One tip for you on the air bags. Get a Tee fitting (10 bux or so), connect both lines together above the axle, and run the line out to the tag area. I actually have my valve mounted in a hole I drilled in the tag(no permanent holes in the truck bumper). That way, you know the pressure is even on each side, and only one place to put air in. I have a little 12 v compressor I just wired to plug in to the trailer connector and get power to pump the bags up. The compressor also has a built-in gauge.

As for pressures, I find 35 psi plenty to pull the Outback, and release the pressure down to 5 psi when no trailer is hooked up. I would think 70 psi would be a little stiff. Of course, I do not have my truck bed loaded down either.

C


----------



## cabullydogs (Jul 12, 2008)

Good tip. I had thought of trying just that, but have never gotten around to it. As far as holes go, I located two on each rear frame rail that were the perfect size for the fittings. This works for now, but yes, it does require a trip to both sides of the Ex to fill the bags.

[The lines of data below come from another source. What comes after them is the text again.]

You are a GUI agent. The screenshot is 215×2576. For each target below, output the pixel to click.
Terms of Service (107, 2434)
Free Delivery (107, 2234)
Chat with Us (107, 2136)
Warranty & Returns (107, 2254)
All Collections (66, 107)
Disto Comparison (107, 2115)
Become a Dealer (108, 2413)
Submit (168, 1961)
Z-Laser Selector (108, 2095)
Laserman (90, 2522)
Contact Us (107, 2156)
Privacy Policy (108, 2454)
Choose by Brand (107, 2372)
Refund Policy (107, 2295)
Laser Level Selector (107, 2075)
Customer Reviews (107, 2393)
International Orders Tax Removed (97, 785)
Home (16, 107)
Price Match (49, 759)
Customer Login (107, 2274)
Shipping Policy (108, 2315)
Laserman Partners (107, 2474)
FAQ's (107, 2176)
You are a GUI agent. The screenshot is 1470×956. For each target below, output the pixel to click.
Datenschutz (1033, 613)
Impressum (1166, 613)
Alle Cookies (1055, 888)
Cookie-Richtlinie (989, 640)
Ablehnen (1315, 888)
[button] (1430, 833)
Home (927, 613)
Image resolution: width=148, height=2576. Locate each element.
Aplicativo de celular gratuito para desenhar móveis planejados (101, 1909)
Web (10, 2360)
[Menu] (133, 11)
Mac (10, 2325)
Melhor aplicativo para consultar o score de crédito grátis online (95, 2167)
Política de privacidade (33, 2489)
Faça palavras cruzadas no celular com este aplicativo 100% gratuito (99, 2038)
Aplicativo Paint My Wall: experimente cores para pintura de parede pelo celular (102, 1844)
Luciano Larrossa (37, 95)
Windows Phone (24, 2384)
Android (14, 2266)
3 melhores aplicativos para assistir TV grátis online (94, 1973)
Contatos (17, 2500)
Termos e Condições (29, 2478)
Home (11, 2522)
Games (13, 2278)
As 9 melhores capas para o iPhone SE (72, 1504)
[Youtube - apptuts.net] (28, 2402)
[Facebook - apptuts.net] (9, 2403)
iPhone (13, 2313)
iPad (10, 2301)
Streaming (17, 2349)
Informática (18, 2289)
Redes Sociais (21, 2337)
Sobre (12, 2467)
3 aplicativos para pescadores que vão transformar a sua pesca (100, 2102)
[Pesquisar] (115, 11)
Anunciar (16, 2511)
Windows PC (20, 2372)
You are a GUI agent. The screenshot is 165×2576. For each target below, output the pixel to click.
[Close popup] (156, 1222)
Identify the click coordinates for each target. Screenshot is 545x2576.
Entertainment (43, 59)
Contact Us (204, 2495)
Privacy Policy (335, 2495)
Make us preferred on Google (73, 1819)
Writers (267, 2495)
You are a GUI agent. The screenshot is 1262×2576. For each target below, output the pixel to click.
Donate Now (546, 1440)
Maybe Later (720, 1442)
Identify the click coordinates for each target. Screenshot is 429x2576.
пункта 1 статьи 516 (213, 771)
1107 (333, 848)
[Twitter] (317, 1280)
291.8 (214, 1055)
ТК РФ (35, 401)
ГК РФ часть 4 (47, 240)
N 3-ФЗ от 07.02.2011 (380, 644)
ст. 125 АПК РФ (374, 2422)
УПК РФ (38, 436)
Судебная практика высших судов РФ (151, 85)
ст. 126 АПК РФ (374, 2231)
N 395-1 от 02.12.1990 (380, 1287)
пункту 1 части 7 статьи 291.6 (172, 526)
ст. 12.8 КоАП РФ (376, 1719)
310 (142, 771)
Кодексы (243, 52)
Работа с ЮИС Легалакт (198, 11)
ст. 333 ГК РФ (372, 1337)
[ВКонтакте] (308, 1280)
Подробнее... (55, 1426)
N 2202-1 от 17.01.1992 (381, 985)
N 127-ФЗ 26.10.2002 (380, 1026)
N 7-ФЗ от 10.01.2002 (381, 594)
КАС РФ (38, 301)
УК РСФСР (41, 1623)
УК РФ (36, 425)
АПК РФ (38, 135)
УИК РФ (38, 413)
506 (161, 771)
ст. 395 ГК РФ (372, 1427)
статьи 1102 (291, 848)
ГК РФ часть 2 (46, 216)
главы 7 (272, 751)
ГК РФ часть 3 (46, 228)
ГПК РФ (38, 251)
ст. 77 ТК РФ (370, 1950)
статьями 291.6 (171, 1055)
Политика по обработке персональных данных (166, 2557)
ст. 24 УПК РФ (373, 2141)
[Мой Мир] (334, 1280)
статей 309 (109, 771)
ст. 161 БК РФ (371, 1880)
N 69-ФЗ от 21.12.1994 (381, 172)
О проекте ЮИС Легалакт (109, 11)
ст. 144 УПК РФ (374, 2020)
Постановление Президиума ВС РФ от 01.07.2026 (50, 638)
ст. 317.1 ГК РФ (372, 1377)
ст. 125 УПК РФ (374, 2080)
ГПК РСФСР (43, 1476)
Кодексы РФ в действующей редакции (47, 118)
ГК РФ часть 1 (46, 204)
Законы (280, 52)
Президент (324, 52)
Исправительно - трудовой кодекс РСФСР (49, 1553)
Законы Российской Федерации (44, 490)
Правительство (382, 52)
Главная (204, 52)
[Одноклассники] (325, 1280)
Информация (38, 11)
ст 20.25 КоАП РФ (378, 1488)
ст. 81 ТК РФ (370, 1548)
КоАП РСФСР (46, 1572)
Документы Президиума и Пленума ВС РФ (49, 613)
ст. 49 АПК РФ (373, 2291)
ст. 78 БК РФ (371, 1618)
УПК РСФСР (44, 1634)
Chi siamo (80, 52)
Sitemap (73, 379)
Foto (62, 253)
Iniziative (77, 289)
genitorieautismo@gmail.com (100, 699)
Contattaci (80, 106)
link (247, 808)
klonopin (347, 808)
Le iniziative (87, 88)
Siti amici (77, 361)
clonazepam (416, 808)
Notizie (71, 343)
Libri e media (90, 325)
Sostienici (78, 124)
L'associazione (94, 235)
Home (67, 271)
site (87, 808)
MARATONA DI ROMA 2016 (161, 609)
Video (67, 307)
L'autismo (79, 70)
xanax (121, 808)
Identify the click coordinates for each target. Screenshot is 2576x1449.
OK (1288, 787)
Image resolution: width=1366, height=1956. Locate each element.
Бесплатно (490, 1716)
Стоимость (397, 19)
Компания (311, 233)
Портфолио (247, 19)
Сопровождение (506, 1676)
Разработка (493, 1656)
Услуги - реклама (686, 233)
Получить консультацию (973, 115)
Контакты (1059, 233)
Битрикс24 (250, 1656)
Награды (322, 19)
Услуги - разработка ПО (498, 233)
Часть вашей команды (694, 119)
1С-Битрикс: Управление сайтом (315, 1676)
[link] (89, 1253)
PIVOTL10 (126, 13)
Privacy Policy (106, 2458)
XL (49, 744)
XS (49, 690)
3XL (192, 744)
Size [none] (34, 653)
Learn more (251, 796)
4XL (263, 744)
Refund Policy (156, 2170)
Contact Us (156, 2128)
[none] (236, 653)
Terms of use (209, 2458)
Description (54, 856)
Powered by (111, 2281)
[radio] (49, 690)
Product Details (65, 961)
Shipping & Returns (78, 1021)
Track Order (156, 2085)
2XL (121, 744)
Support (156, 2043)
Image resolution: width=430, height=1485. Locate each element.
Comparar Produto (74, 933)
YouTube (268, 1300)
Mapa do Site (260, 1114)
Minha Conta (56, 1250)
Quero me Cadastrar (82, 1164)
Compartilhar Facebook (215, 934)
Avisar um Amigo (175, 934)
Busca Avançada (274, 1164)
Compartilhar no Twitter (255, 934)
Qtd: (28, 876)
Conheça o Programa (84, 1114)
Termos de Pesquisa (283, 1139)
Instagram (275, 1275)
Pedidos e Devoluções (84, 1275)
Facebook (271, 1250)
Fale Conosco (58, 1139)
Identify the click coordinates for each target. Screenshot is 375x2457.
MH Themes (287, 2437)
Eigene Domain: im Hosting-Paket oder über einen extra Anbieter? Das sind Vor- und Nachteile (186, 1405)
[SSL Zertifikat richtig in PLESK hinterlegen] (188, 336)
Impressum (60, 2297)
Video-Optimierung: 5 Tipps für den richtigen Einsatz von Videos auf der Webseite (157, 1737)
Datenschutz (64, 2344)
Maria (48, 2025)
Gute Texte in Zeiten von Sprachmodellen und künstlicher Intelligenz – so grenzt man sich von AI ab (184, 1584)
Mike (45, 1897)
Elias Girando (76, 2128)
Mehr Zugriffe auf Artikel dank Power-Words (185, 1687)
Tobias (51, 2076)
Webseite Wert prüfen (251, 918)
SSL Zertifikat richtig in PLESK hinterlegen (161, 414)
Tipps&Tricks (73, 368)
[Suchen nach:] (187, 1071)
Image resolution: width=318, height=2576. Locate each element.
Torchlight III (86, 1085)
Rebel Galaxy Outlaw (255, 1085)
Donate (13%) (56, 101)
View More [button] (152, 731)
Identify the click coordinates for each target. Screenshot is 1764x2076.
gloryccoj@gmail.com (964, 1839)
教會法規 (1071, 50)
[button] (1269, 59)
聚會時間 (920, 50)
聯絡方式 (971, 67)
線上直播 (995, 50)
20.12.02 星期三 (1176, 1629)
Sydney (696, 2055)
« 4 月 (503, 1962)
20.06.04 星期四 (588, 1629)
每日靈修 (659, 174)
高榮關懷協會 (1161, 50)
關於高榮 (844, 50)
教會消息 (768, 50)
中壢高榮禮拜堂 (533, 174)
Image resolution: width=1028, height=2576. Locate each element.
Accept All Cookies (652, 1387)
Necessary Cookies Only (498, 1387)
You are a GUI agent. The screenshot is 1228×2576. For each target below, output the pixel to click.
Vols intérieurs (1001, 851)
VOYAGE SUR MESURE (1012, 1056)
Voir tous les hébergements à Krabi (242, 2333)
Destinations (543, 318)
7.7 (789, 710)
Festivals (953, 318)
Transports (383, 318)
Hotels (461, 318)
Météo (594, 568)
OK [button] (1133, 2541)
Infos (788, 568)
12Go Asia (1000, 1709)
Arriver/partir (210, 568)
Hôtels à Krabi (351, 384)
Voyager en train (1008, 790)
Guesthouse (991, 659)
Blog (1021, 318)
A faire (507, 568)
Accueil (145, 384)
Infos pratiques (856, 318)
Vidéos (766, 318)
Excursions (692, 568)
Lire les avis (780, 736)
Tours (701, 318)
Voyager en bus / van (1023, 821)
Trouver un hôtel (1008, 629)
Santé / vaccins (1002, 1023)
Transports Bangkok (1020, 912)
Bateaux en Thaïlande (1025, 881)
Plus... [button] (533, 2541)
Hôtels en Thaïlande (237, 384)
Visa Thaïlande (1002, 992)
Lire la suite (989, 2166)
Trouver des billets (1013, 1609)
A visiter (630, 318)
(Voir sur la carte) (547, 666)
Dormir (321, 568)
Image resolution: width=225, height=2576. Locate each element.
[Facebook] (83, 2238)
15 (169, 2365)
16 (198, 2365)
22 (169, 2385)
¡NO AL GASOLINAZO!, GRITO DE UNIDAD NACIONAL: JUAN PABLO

On our first trip with the air bags installed, I tried 70 psi. Way too much pressure, forcing an uncomfortable rise/bounce over every dip in the road, especially on the freeway. At my earliest convenience, I lowered the pressure to 40 psi and was a much happier camper.


----------



## folsom_five (Jan 10, 2008)

I ran both of my air lines to the rear license plate... used the existing mounting holes...works great.
I had talked to someone about using a tee fitting to keep both bags at the same pressure, but was told that when going around a corner, the bag on the outside of the turn would be compressed (losing air), transferring air to the inside bag. Of course they would level out again once the turn was completed, but I would think that would be an "undesired" side-effect of tying both lines in together.

--Greg


----------



## cabullydogs (Jul 12, 2008)

folsom_five said:


> I had talked to someone about using a tee fitting to keep both bags at the same pressure, but was told that when going around a corner, the bag on the outside of the turn would be compressed (losing air), transferring air to the inside bag. Of course they would level out again once the turn was completed, but I would think that would be an "undesired" side-effect of tying both lines in together.
> 
> --Greg


Now, I had not thought of that. Perhaps a situation where the "physics" of a mod would work against you. I may just leave things as is for now....


----------



## Nathan (Jan 2, 2007)

cabullydogs said:


> I had talked to someone about using a tee fitting to keep both bags at the same pressure, but was told that when going around a corner, the bag on the outside of the turn would be compressed (losing air), transferring air to the inside bag. Of course they would level out again once the turn was completed, but I would think that would be an "undesired" side-effect of tying both lines in together.
> 
> --Greg


Now, I had not thought of that. Perhaps a situation where the "physics" of a mod would work against you. I may just leave things as is for now....
[/quote]

I had the bags teed on my Windstar when I towed a Coleman pop up. I never saw a problem, but then again the loads were relatively low. For a truck, I'd keep them separate.


----------



## bigdisneydaddy (Oct 26, 2007)

I am curious about the shower leak problem. I had the same issue in mine as well as a co-worker that has this model.

Scott


----------



## cabullydogs (Jul 12, 2008)

Well, perhaps the same knucklehead put all our trailers' shower kits together. Clearly, the walls were not placed low enough against the pan's "lip" and not enough silicone sealant was used to fill the gap. An easy fix, but a bummer discovery with a wet rear room floor. Since the repair was done, we have not experienced any further issues.


----------



## bigdisneydaddy (Oct 26, 2007)

Same thing we both ran into. I also had to remove the faucets on all the sinks and the shower and caulk both sides of the gasket, the piece they used was too hard and had no give to it so it wouldnt seal. The one in the shower was the worst and we didnt find it till we had very low pressure that caused the stream to run down the shower wall.


----------



## hazmat456 (Jul 26, 2007)

folsom_five said:


> I ran both of my air lines to the rear license plate... used the existing mounting holes...works great.
> I had talked to someone about using a tee fitting to keep both bags at the same pressure, but was told that when going around a corner, the bag on the outside of the turn would be compressed (losing air), transferring air to the inside bag. Of course they would level out again once the turn was completed, but I would think that would be an "undesired" side-effect of tying both lines in together.
> 
> --Greg


 I have air-shocks on my mountaineer and they are tied together with a tee. they came this way. I too have thought that this would be a problem. but, 50 lbs is 50 lbs unless one bag is a different diameter than the other this will never happen, your not adding any air to the system,they will always have 50 lbs. The plus side to having a tee is if you spring a leak you won't be lopsided, however you also have more places to leak from.


----------